Ditto the economy, which, in case you hadn't heard (that
is to say, in case the only news outlets you've been exposed to lately
are left-leaning mainstream ones) is perking along at a wonderful pace,
with annual economic growth in the 3.4% range and joblessness under 5%
nationally. Since it's very, very difficult to find any so-called mainstream
media who are willing to get within miles of this good news, you've likely
not heard it, and if you're called on to say how the economy is doing,
you're probably going to regurgitate the party line.
I'm referring, of course, to the communist party line.
Given that leftist Democrats won't be happy until they've toppled capitalism
and installed in its place a managed economy along the lines of that in,
say, Cuba, and given that The New York Times and its leftist cohorts are
complicit in this political charade, and given that the only way they
stand a chance of gaining seats in the upcoming mid-term elections is
if they're able to deliver a message projecting a bleak future for America,
Democrats are more than happy if you receive only tainted and inaccurate
news about the economy.
All of this is another way of saying that Democrats, who
take poll results on faith, are in for a rude awakening this November.
Dems are suspiciously willing to buy into the current polling data; they're
more than ready to take Bush's negative numbers as a sign that their agenda
(I should say "their non-agenda") is connecting with the American
people.
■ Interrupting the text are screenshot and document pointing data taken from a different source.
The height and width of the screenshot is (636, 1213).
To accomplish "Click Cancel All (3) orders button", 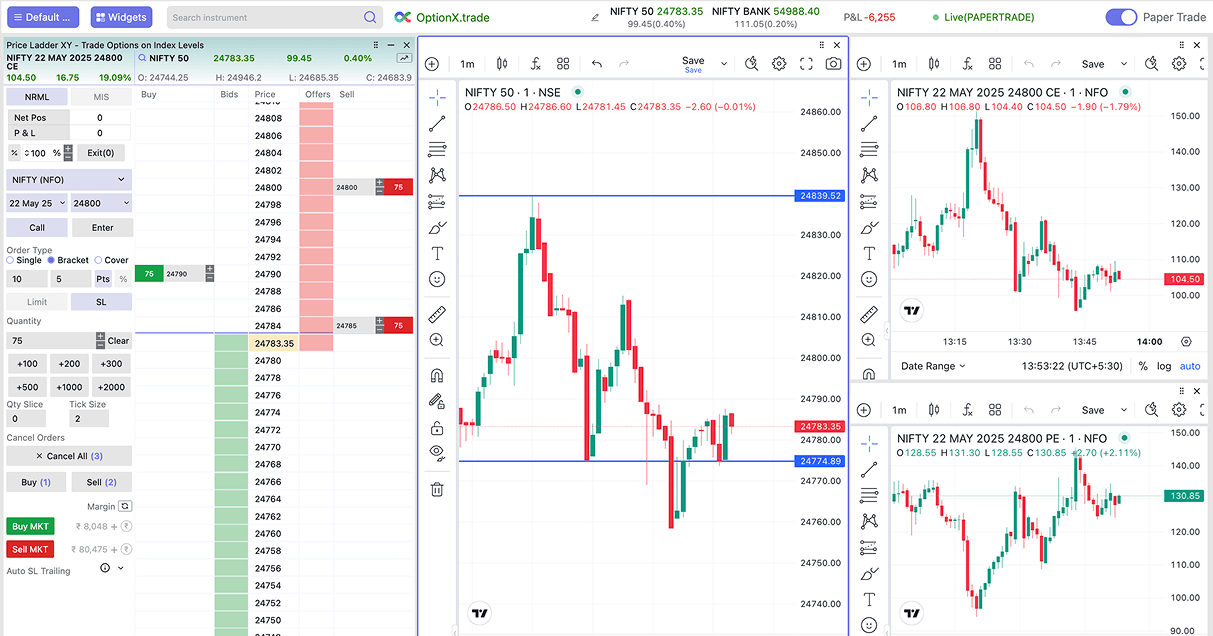I will coord(68,456).
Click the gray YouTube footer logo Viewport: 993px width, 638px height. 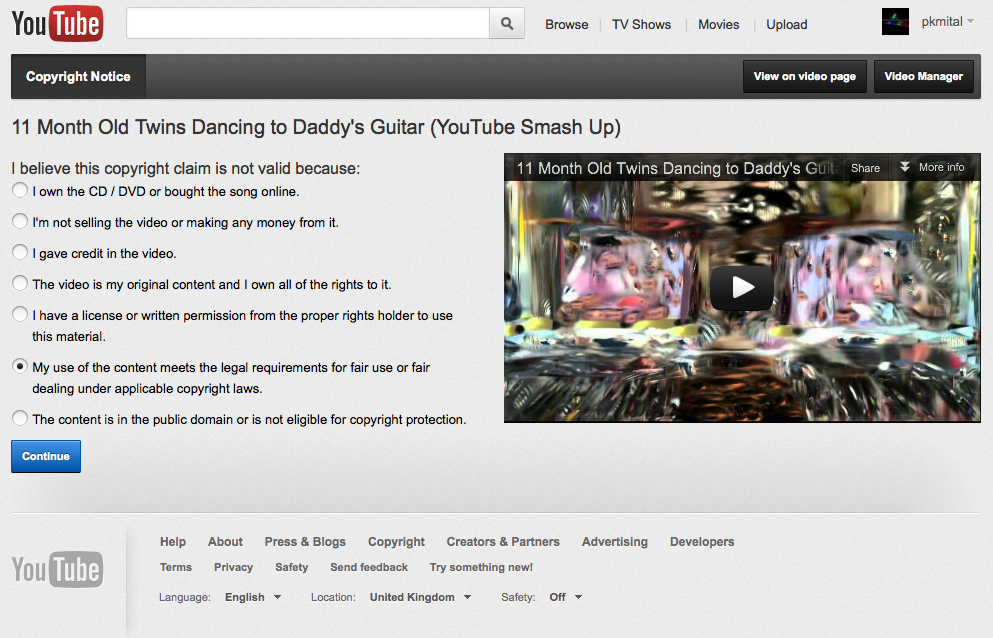pyautogui.click(x=57, y=570)
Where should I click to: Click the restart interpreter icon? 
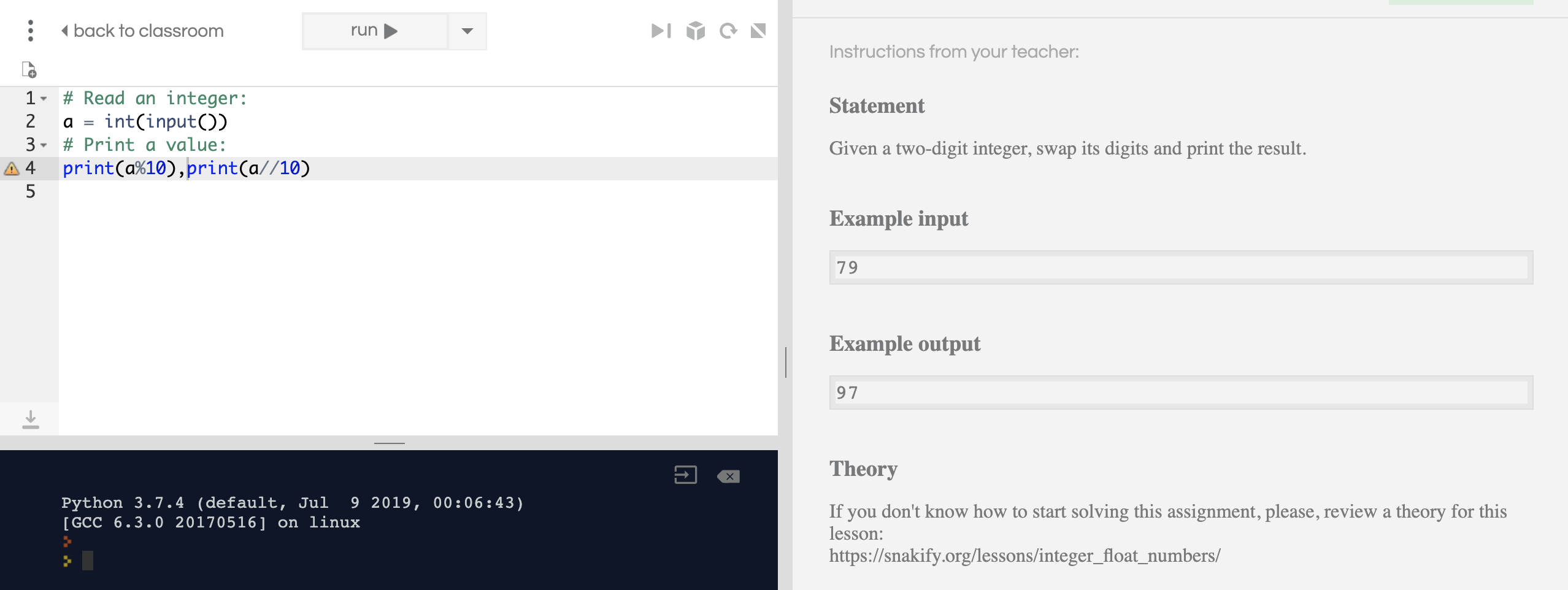point(729,30)
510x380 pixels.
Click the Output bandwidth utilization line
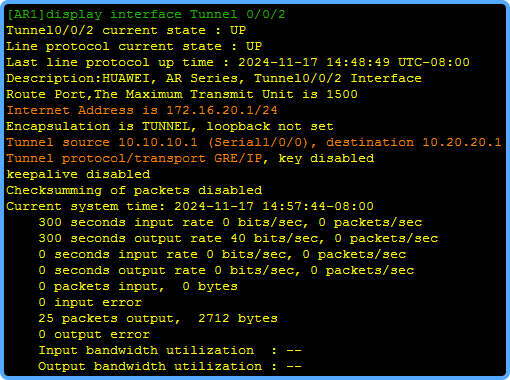[x=170, y=366]
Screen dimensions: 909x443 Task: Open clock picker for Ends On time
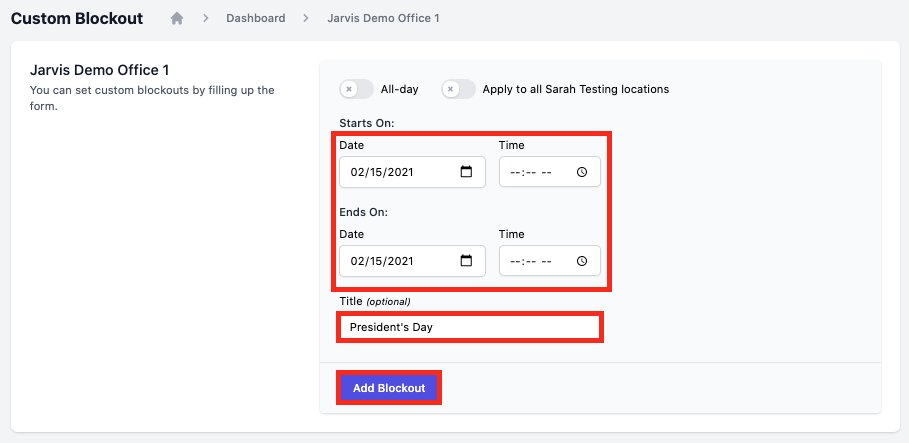(581, 261)
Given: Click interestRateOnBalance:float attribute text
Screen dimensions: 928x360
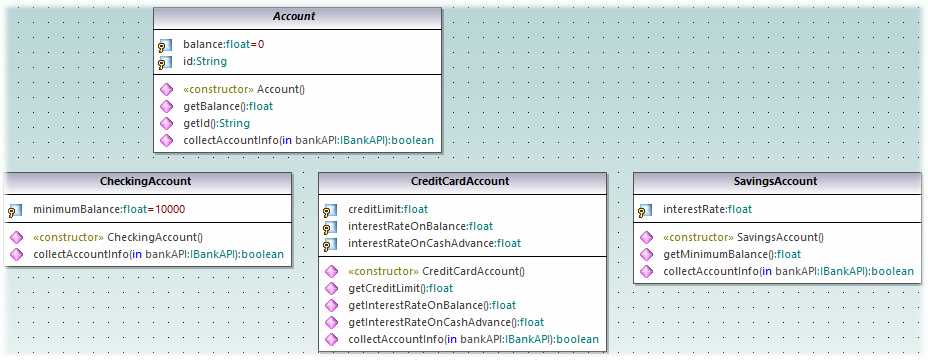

Nothing could be further from the truth.
The end result will be, as it has been in the past, that
Democrats, living as they do in what amounts to a self-fulfilling information
cocoon, and relying as they do on managed electronic feedback loops that
reflect back to them the very interpretations of events they have managed
to present to the world through media venues sympathetic to their ideology...the
end result will be in down-to-earth terms that the Democrats
will once again fall victim to their own guile, their own willingness
to buy into what the polls, erroneously in this case, seem to be telling
them.
Which is to say that the Democrats will once again be
misled into thinking that they're on the right track. Their willingness
to interpret President Bush's tanking poll numbers as indicators that
they themselves are on the rise will be their undoing. They're believing
their own polls, and they're not discounting the results of those polls
to take into account the ineluctable skew inherent in the numbers.
The bottom line is that Democrats, and leftists at large,
are going to be left shaking their heads and wringing their hands over
the 2006 mid-term election results. Republicans will retain their majorities
in both the House and Senate, and Dems will emerge from the rubble of
their debacle of a campaign based on attacking their Republican counterparts
on such issues as the Iraq War and national security with that what-the-hell-just-happened
look on their faces, no more capable of comprehending that the American
people don't countenance defeatism and withdrawal and pessimism than they
were in the run-up to the election.
Democrats, once again evincing an uncanny inability
to look beyond their blinding leftist ideology, will once again misread
the American public, with the result that they'll continue to be on the
outside looking in. And perhaps that's not such a bad thing. Given that
they're unable to propose a positive program of their own to supplant
what Republicans have implemented, perhaps it's just as well that we,
the American majority, continue to regard them as a necessary evil, as
a political party which, while we no longer need to take their ideas seriously,
nonetheless serves to remind us of what we need to focus on. At the very
least, this outcome gives Democrats a reason to continue to exist.